Pour autant, malgré les dispositions légales qui donnent à la Cnamgs le privilège du Trésor, la Caisse s’est longtemps abstenue d’utiliser cet instrument. Elle a su, au contraire, faire preuve de pédagogie et a privilégié les déclarations des opérateurs économiques.
Quelle place occupe la numérisation à la Cnamgs ?
Aujourd’hui plus que par le passé, la digitalisation est une exigence pour la pérennité de la Caisse. C’est la raison pour laquelle nous envisageons, après avoir optimisé les applications existantes, acquérir et implémenter un progiciel de gestion intégrée (ERP) afin de nous arrimer aux nouvelles technologies.
Ce progiciel aidera à la vulgarisation du paiement électronique et à l’ouverture des portails d’accès aux prestataires de santé et aux assurés de la Caisse.
Il favorisera une économie considérable de l’ordre de 1,2 md de F CFA, notamment par la gestion électronique des feuilles de soins qui coûte plus d’un milliard à la Caisse chaque année, par un meilleur suivi des procédures internes, un contrôle accru des prestations (zéro papier) et une limitation de la fraude qui constitue un fléau pour la Caisse. En effet, à titre d’illustration, cette fraude est estimée à plus de 10 % des dépenses de santé.

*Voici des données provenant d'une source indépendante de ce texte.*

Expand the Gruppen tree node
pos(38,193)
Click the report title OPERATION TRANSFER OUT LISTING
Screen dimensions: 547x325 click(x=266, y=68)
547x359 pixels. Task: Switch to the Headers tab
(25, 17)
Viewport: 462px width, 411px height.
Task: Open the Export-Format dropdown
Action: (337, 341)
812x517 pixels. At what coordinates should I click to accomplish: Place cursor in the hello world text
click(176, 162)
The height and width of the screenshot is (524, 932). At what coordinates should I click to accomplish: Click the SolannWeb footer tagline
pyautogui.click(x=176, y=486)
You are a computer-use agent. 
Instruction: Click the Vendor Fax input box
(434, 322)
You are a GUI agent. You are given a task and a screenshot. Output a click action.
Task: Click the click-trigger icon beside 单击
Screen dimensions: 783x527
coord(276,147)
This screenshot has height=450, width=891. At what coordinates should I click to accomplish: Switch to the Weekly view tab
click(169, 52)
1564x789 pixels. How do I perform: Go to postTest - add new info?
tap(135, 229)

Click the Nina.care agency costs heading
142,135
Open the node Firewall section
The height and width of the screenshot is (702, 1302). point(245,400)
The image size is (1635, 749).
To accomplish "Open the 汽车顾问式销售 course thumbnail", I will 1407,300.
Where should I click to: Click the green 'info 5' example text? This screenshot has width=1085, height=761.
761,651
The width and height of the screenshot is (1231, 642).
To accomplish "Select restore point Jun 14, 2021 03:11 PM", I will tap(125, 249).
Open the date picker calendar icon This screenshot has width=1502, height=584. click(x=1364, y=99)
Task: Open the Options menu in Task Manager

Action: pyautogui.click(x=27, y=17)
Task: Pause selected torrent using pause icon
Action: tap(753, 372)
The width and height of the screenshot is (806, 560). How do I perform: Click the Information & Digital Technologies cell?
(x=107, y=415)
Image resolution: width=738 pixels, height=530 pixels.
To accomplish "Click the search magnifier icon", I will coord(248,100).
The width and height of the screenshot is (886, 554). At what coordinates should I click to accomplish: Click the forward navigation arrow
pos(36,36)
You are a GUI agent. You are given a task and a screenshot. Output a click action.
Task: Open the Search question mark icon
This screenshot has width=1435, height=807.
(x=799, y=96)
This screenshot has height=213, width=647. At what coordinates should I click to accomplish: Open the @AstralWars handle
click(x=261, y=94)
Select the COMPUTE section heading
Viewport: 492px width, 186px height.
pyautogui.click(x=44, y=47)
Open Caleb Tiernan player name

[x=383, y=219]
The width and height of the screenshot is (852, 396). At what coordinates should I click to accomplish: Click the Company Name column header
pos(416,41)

Enfin, la digitalisation permettra à la Cnamgs d’optimiser ses services, d’améliorer son efficacité, la transparence et l’accessibilité de ses services aux assurés et aux partenaires.
Comment sont recensés les GEF ? Quel est le nombre de personnes identifiées ? Quel est le minima d’allocation familiale accordé aux GEF ? Bénéficient-ils d’autres avantages, si oui lesquels ?
Les Gabonais économiquement faibles (GEF) sont immatriculés par la Cnamgs, et ce, au terme d’une enquête sociale.
Les critères ont changé et ne sont plus fondés sur le seul revenu, mais aussi sur les conditions de vie (santé, logement, formation). Le recensement en cours, encore appelé RGEF II, devrait aboutir à l’élaboration d’un nouveau fichier des GEF encore plus fiable. À ce jour, 1 053 267 personnes sont immatriculées à la Cnamgs en qualité de GEF, soit près de 59 % de nos assurés. Ceux-ci bénéficient d’aides monétaires directes (allocations, notamment aux personnes vivant avec un handicap) à hauteur de 2,3 mds de F CFA sur ces trois dernières années, de la prise en charge du ticket modérateur pour 536 millions de F CFA durant la même période ainsi qu’une aide à la scolarité ou à la formation professionnelle pour plus de 920 millions de F CFA ou encore d’aides funéraires.
Ces avantages viennent s’ajouter à la couverture des risques liés à la maladie et à la maternité par le biais d’une taxe affectée, la Contribution spéciale de solidarité (CSS) à concurrence de 27 213 608 404 de F CFA en 2022.
À l’instigation du président de la République, 17 000 conjoints survivants sans ressources devraient bénéficier dans les prochains jours d’une aide de 491 millions de F CFA sous forme de kits alimentaires et d’hygiène, et ce sur toute l’étendue du territoire national. Cette initiative s’inscrit dans le sens de la poursuite de la mise en œuvre de la politique sociale. Pour rappel, au plus fort de la crise sanitaire de la covid –19, il avait fait don de 2,1 mds pour la prise en charge du ticket modérateur des Gabonais économiquement faibles sur la période allant de 27 avril au 26 octobre 2020
Je puis dire avec satisfaction qu’au cours de cette même période, la Cnamgs, malgré les mesures restrictives, a poursuivi les immatriculations d’urgence des populations en détresse sanitaire et a effectué un suivi rigoureux et efficient de l’opération de prise en charge à 100 % des GEF.
D’importants investissements ont été engagés pour pallier les besoins des patients atteints d’insuffisance rénale. Pouvez-vous développer ?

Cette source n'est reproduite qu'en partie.